In a merger that creates the country's biggest bowling-alley company, the owners of AMF Bowling Centers Inc. have bought a controlling stake in Hunt Valley-based Fair Lanes Inc., officials said yesterday.
The deal, which gives the investors management control, generates more uncertainty at Fair Lanes, which was founded in Baltimore in 1923. In the past five years the area's dominant bowling chain has been through a leveraged buyout, a bankruptcy and several presidents.
It's unclear whether yesterday's news represents the 10th frame or the reset button for Fair Lanes' headquarters and identity.
Beverley W. Armstrong, vice chairman of AMF Bowling Centers Inc., said the new owners haven't decided whether to keep the Fair Lanes name or how the company's home office will be affected. Fair Lanes President R. Wayne Strausburg, who left town yesterday to spread the word to bowling-center managers, was unavailable for comment.
In a letter to employees, Mr. Strausburg said the merger is "the start of what I believe will be a new beginning for Fair Lanes."
The AMF shareholders, who already owned about 60 percent of Fair Lanes' stock, bought another big chunk from New York-based Balfour Investors yesterday, inflating the stake past 90 percent. The price was not disclosed.
Under Maryland law, the investment group needed two-thirds of Fair Lanes' shares to take control, said Mr.

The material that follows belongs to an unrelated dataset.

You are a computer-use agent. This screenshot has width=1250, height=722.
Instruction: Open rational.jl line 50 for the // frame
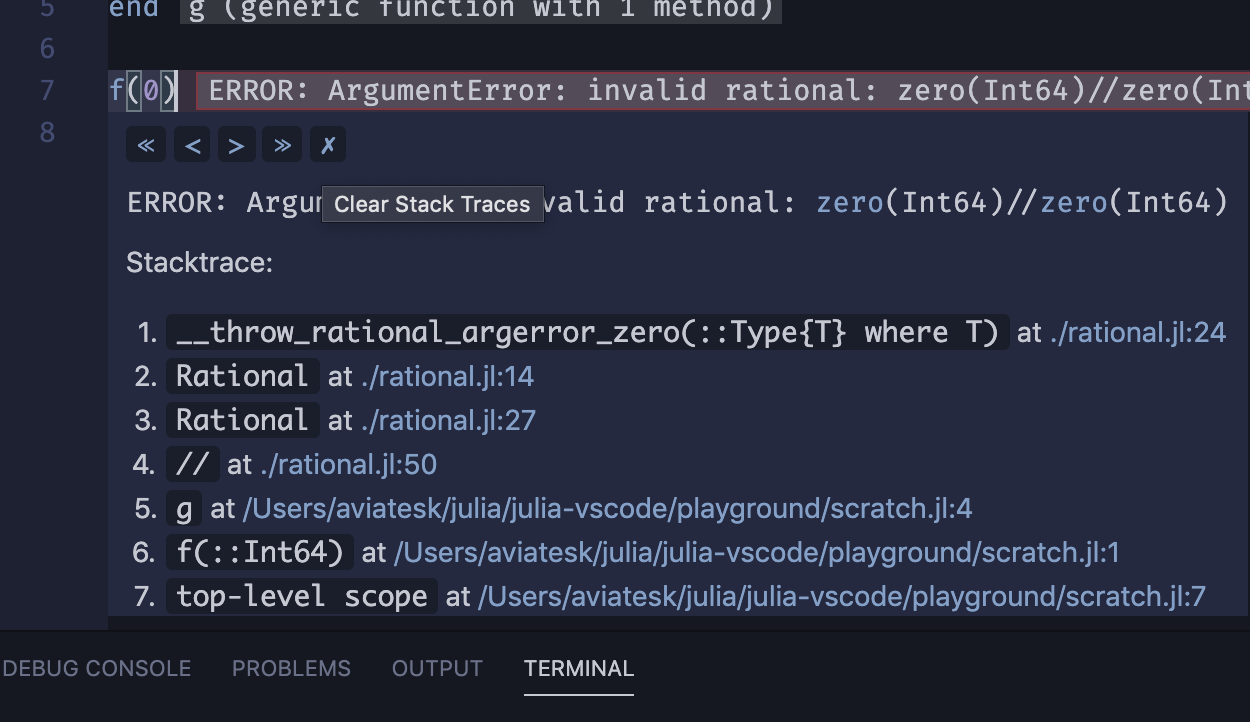348,464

Armstrong, who is a member of the group.
The Fair Lanes purchase fills gaps in Richmond, Va.-based AMF's coverage, he added.
"We are heavily concentrated in the Southeast and Northeast. Fair Lanes is heavily concentrated in the Delaware-Washington-Baltimore area," he said. "It's a business we know. We like the leisure industry. It represented something we could invest in that was as extensive as something we already owned."
Fair Lanes owns 106 centers, including more than 30 in the Baltimore-Washington area. AMF owns 109 U.S. bowling alleys and 79 overseas. Lake Forest, Ill.-based Brunswick Corp. is now the No. 2 chain, with about 125 centers.
The AMF shareholders own another company, also with the AMF name, that makes bowling balls and other sports equipment.
None of Fair Lanes' centers competes with AMF's centers to the extent that facilities will need to close, Mr. Armstrong said. The AMF shareholders do not believe that they need approval of the deal from federal antitrust officials, he said.
Together, Fair Lanes' and AMF's bowling centers will have annual revenue of more than $200 million.
The merger announced yesterday resulted from a chain of events stretching back to 1989, when Los Angeles-based investment group Deutschman Clayton & Co., helped by investment bank Drexel Burnham Lambert, bought Fair Lanes for about $200 million, most of it borrowed money.
The company struggled under the debt, and eventually Deutschman Clayton partner Mac Clayton took over as president. Last year he pushed Fair Lanes quickly through bankruptcy court, wiping out Deutschman Clayton's stake and turning the company over to creditors.
The AMF shareholders bought their initial Fair Lanes stake last summer. Balfour Investors had been a Fair Lanes creditor.